> Your task: Extract the entries below verbatim, beginning at their first line and stopping after the line that contains "click(x=350, y=470)". Omit the pictures from your copy.

> Given entries:
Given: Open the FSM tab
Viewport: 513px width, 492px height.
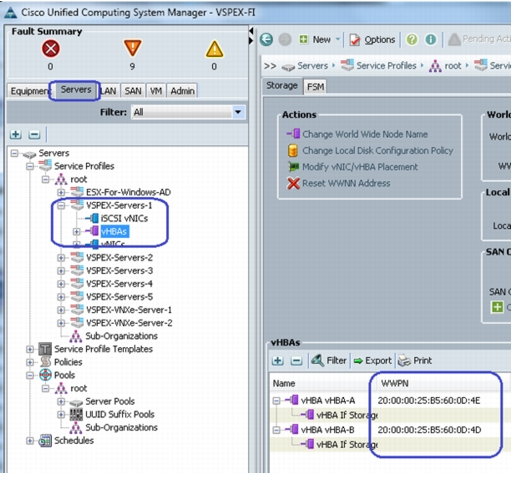Looking at the screenshot, I should [315, 87].
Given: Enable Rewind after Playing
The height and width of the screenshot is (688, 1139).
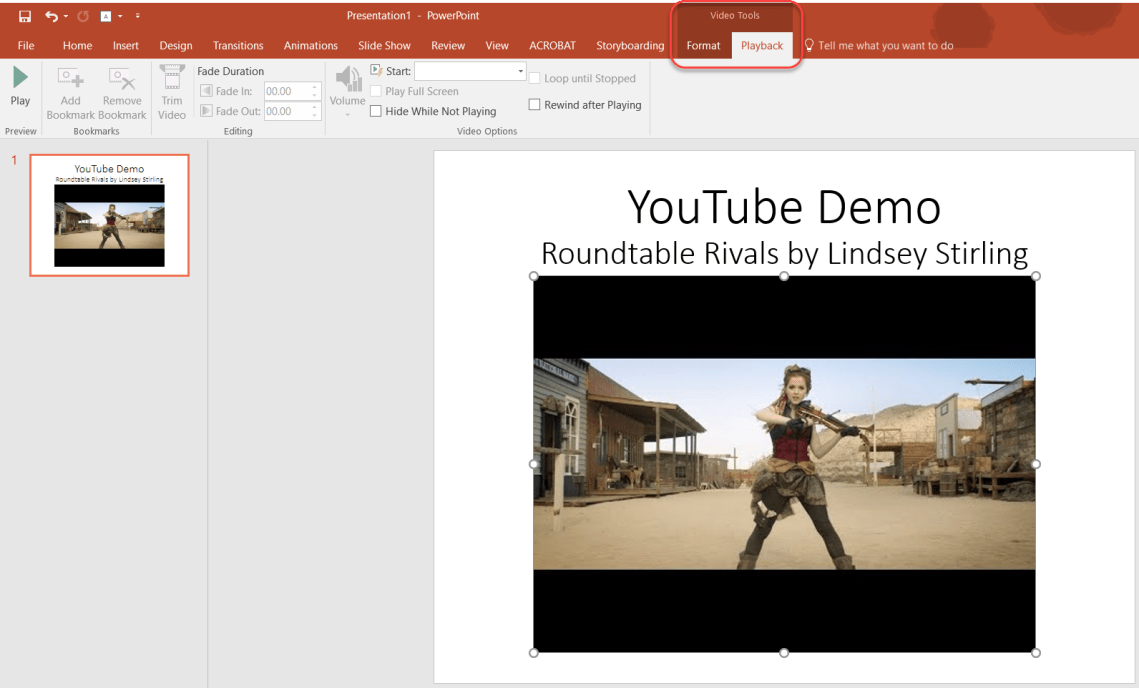Looking at the screenshot, I should (533, 104).
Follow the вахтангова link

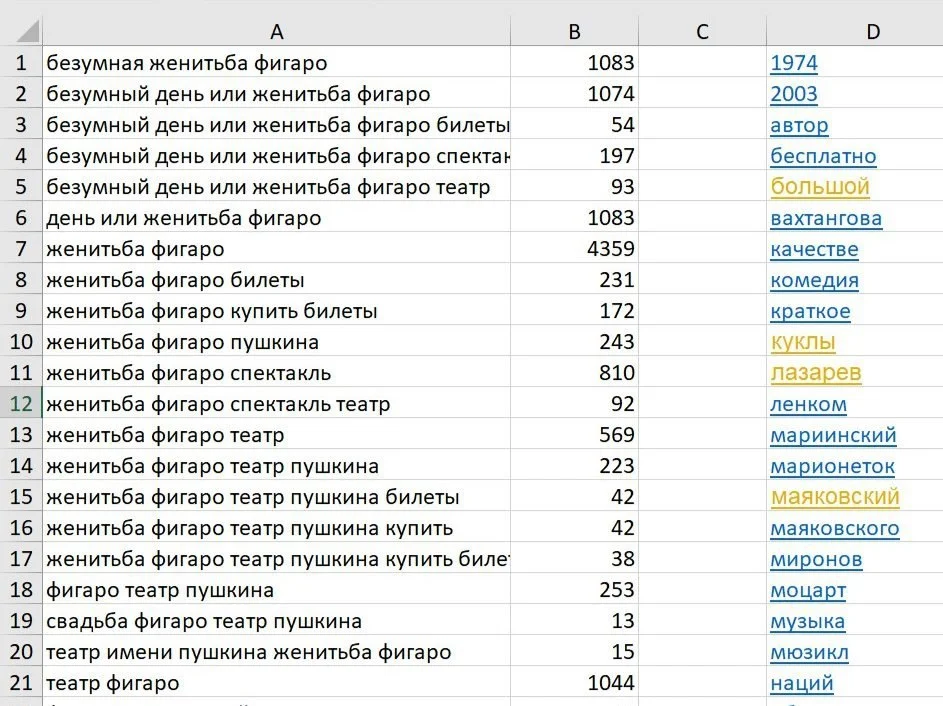(826, 218)
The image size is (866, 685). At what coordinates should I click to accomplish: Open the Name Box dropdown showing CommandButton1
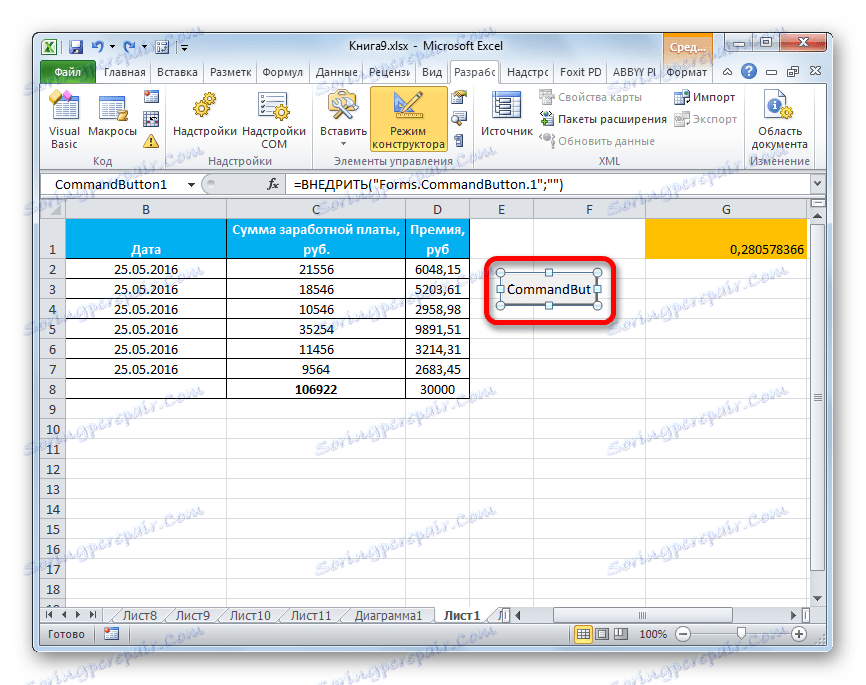(193, 184)
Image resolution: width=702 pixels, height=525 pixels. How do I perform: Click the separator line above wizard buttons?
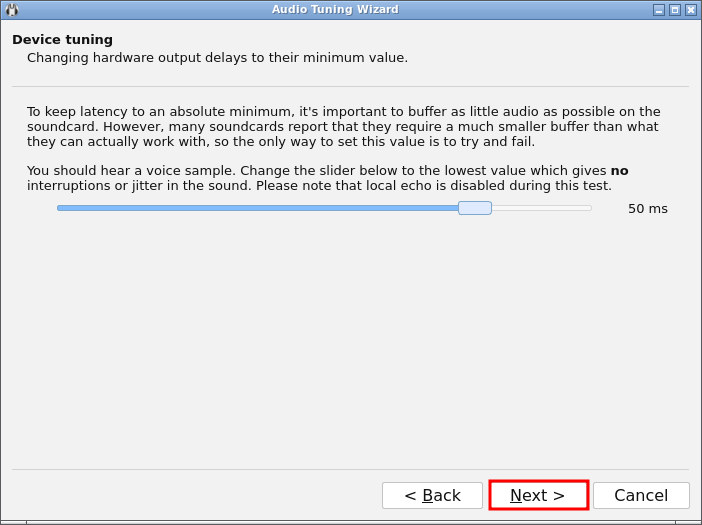click(x=350, y=470)
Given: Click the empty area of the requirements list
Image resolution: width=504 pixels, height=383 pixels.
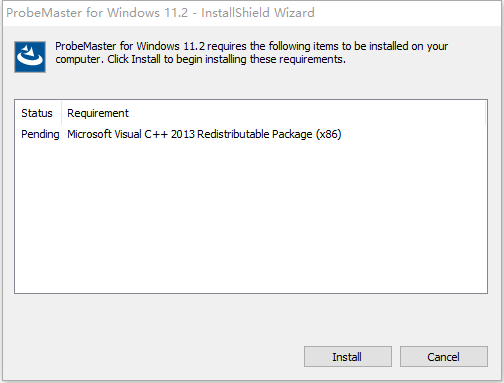Looking at the screenshot, I should click(x=251, y=217).
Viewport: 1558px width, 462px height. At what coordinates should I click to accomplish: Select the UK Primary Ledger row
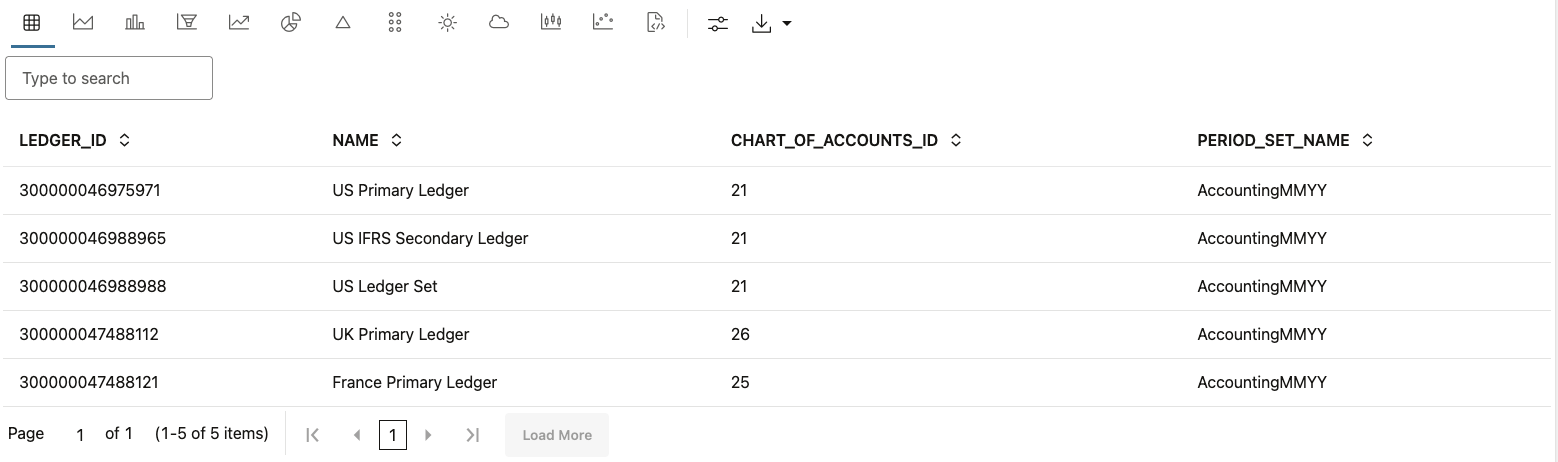tap(400, 334)
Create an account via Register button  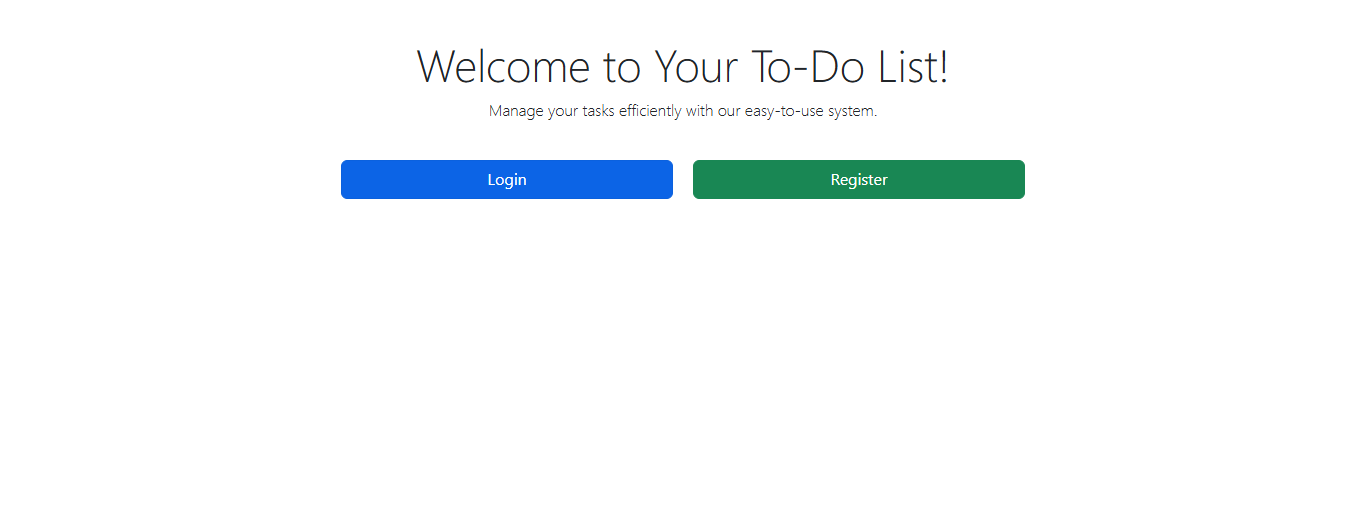(859, 180)
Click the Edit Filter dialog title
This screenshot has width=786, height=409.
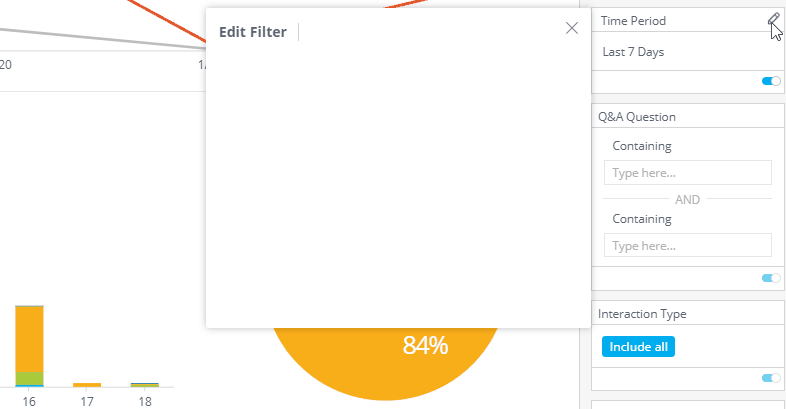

> Written solution:
Given: Open the FSM tab
Viewport: 513px width, 492px height.
Looking at the screenshot, I should [315, 87].
Given: Enable Rewind after Playing
The height and width of the screenshot is (688, 1139).
Looking at the screenshot, I should (533, 104).
Follow the вахтангова link

(826, 218)
The image size is (866, 685). At what coordinates should I click to accomplish: Open the Name Box dropdown showing CommandButton1
(193, 184)
Image resolution: width=702 pixels, height=525 pixels. How do I perform: Click the separator line above wizard buttons?
click(x=350, y=470)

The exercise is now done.